Déclin du français : Une motion historique du Bloc Québécois adoptée au Comité des langues officielles

Ottawa, le 25 novembre 2020 – Pour la première fois depuis la Loi sur les langues officielles, il y a 51 ans, le gouvernement canadien va étudier le déclin du français au Québec et l’impact de la politique linguistique fédérale sur la loi 101.

La motion du député de La Pointe-de-l’Île et porte-parole en matière de Langues officielles, Mario Beaulieu, a finalement été adoptée hier à l’unanimité par le Comité permanent des langues officielles. Elle prescrit notamment que « le Comité entreprenne une étude sur les mesures que le gouvernement du Canada peut prendre, tel qu’énoncé dans le discours du Trône, pour assumer sa responsabilité de protéger et de promouvoir le français non seulement à l’extérieur du Québec, mais également au Québec ».

Cette étude vise à établir « un portrait objectif et détaillé de la situation du français et de l’anglais au Québec, ainsi que des communautés francophones et acadiennes, à partir des principaux indicateurs linguistiques, notamment le français en tant que langue maternelle, principale langue parlée à la maison, les substitutions linguistiques, la principale langue de travail, etc. ».

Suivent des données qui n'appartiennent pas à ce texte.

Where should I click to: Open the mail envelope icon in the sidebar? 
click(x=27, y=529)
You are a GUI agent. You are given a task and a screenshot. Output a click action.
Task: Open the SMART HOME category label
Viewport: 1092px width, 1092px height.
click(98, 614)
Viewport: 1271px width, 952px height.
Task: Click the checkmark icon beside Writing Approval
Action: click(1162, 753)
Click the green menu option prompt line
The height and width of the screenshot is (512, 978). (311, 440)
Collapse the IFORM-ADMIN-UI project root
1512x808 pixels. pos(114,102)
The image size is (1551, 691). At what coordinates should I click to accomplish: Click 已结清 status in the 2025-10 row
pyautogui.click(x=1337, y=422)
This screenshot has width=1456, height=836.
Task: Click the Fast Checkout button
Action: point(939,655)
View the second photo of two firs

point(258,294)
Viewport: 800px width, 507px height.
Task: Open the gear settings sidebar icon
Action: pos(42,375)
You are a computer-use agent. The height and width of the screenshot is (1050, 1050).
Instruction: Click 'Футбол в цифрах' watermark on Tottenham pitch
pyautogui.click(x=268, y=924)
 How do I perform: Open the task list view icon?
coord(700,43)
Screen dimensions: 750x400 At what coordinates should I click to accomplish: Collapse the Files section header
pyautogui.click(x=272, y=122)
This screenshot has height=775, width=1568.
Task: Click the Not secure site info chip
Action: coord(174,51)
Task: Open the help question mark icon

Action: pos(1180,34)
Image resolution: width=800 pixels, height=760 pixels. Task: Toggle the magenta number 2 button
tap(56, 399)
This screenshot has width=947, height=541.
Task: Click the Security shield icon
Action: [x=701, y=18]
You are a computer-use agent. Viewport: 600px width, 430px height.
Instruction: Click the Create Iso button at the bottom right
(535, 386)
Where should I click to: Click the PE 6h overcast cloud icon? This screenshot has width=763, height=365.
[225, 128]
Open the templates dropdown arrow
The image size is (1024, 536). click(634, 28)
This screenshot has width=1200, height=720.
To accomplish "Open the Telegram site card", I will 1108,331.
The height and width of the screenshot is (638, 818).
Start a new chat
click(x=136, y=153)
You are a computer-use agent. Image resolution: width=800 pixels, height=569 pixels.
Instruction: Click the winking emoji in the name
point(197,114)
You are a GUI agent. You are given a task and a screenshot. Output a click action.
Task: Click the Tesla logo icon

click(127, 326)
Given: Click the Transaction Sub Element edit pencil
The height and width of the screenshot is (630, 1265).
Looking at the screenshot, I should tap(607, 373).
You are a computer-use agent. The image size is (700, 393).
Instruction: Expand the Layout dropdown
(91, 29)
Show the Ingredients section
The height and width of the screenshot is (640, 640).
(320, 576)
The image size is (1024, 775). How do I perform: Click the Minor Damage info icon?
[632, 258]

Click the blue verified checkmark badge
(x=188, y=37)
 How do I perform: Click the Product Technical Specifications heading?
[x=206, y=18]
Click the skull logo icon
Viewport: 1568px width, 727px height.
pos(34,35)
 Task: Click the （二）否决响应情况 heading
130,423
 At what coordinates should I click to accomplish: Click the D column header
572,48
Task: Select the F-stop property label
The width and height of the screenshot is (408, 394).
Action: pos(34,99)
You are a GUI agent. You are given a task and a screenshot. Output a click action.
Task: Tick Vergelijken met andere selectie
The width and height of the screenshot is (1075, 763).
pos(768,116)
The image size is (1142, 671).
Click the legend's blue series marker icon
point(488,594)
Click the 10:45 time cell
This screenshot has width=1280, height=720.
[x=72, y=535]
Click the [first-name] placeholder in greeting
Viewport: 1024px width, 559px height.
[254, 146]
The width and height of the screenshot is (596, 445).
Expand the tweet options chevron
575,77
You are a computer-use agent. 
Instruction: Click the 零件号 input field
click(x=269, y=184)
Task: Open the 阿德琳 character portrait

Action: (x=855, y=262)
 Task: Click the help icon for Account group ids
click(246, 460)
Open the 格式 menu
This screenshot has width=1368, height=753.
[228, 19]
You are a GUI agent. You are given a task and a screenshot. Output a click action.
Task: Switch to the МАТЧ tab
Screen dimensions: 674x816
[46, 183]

« Depuis 51 ans, Ottawa a ignoré les francophones au Québec en appuyant le démantèlement de la loi 101 et en favorisant l’anglicisation du Québec. Il est plus que temps de faire un réel débat public et surtout, de passer à l’action le plus rapidement possible », a déclaré Mario Beaulieu, porte-parole du Bloc Québécois en matière de Langues officielles.